Apparently they have some 8 billion shares out there at "5p" each... I guess this is why Morningstar is missing the info and other websites calculate them as a 2 trillion dollar company..


----------



## londoncalling (Sep 17, 2011)

Anybody looking at this? Berkshire owns 4 %. Interim results out in a month. I am curious to see where the scandal will put this one. Deep value in the vein of SNC or big trouble? Anybody currently own or have held in the past?

Cheers


----------



## liquidfinance (Jan 28, 2011)

Held in the past. This along with all UK supermarkets are struggling at the moment. The competition is fierce. This is primarily a play on the UK supermarket.

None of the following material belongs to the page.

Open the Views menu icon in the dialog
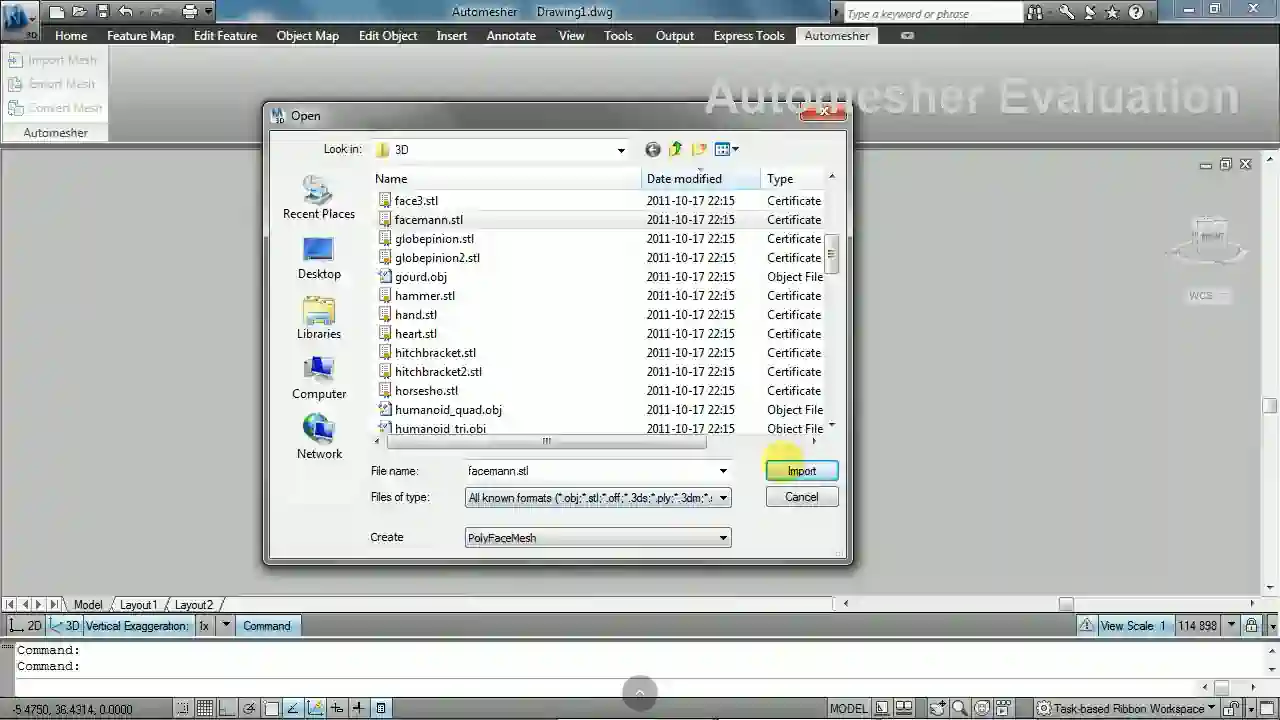 727,150
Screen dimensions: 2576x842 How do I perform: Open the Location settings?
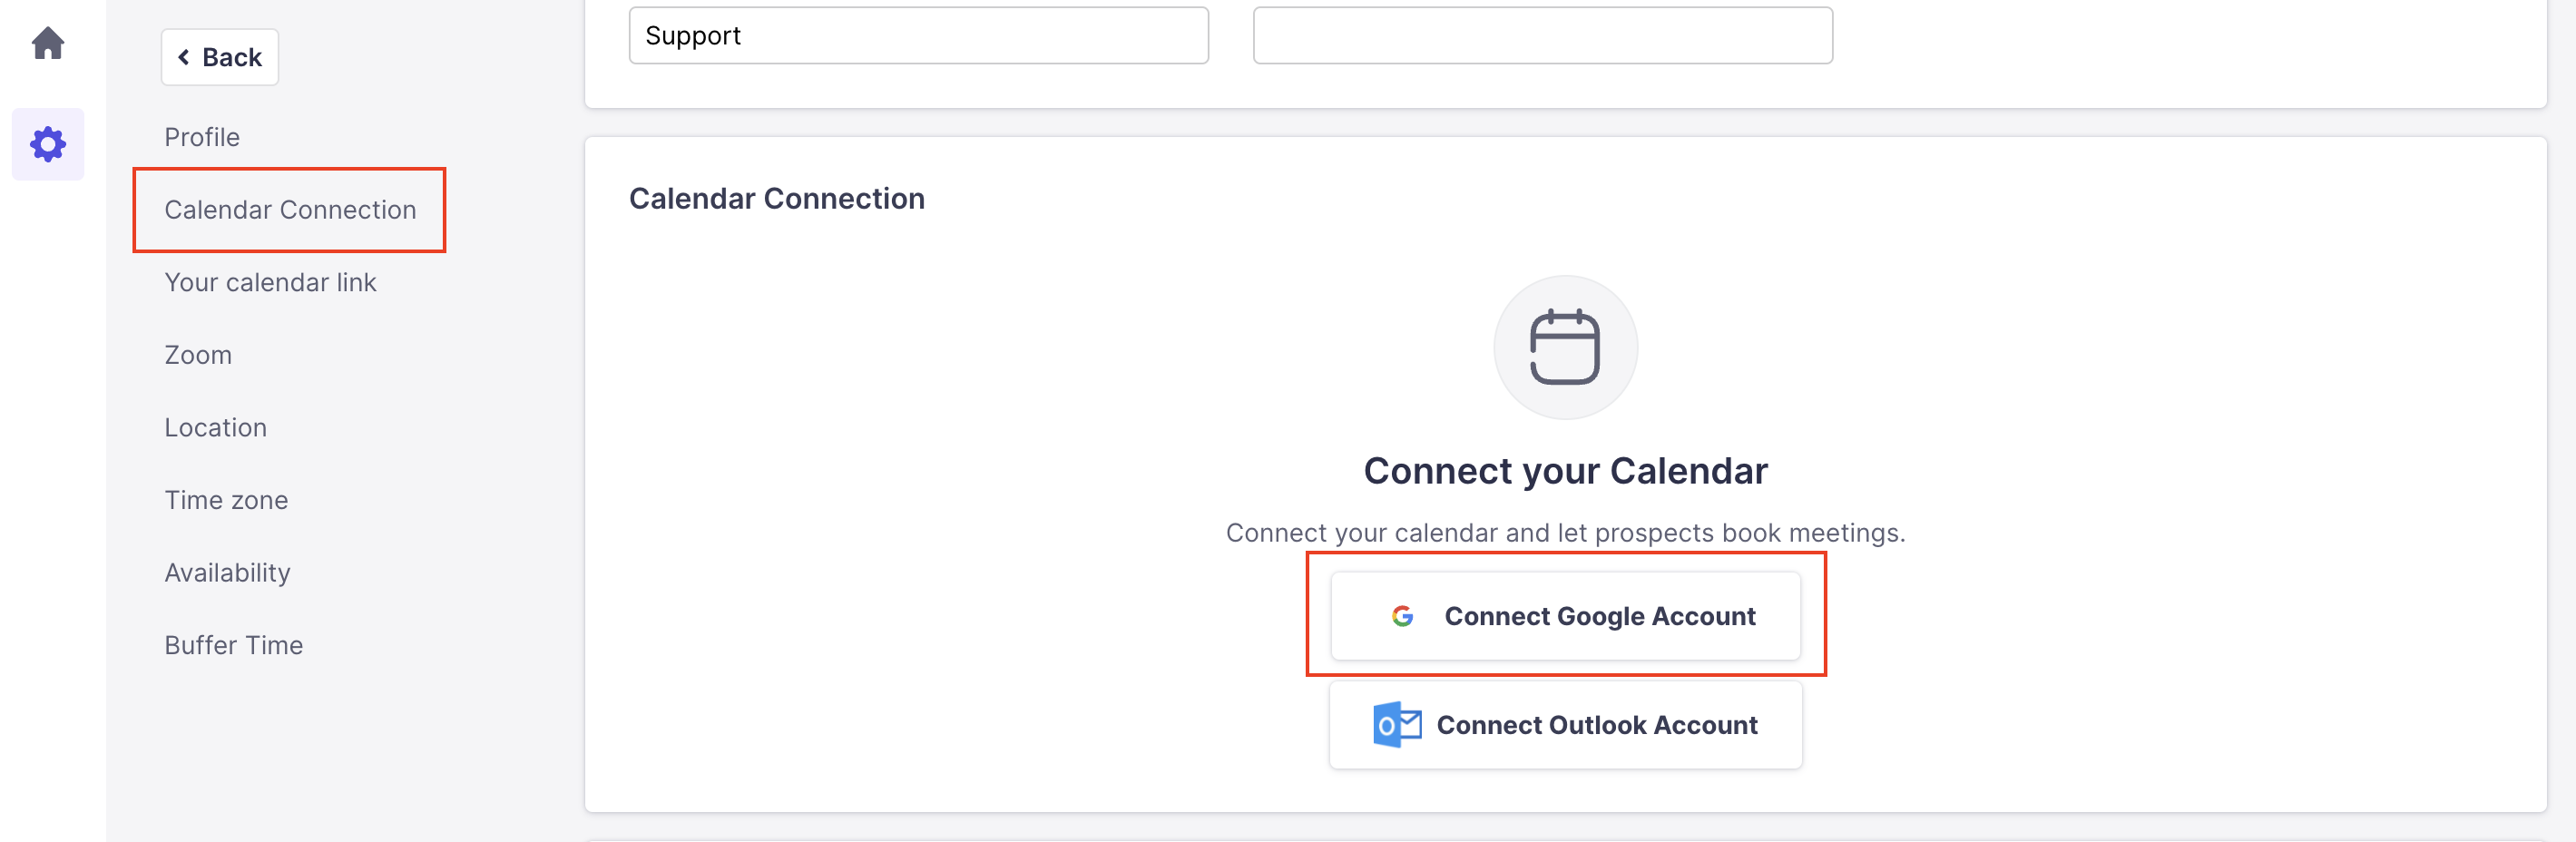(x=215, y=428)
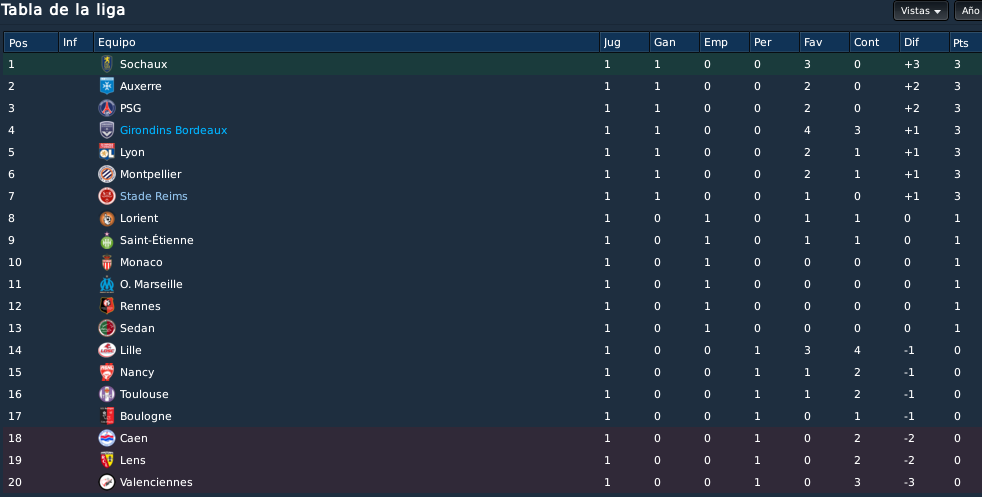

Take a look at the following

https://www.google.ca/finance?chdnp...0&q=LON:TSCO&ntsp=0&ei=_QgkVIDPOdHqqAGp44CQCg

MRW
SBRY
TSCO

http://www.dailymail.co.uk/news/art...-new-finance-director-three-months-early.html

I would advise caution.

Wow. I didn't even realise they cut the interim dividend by 75% Ouch.


----------



## londoncalling (Sep 17, 2011)

Thanks for the links. I am curious to see what happens with the final dividend for the year. I expect share price to fall further. Hard to determine fair value and future earnings. The company still has the largest market share in the space. Although the alternative stores experienced huge growth in comparison to Tesco, Sainsbury etc. they do not have much of that market to begin with. Interesting to read the 1 in 8 pounds part.


----------



## liquidfinance (Jan 28, 2011)

The UK Supermarket bloodbath continues after the trading update today from J Sainsbury. 

http://www.londonstockexchange.com/exchange/news/market-news/market-news-detail/12101189.html


----------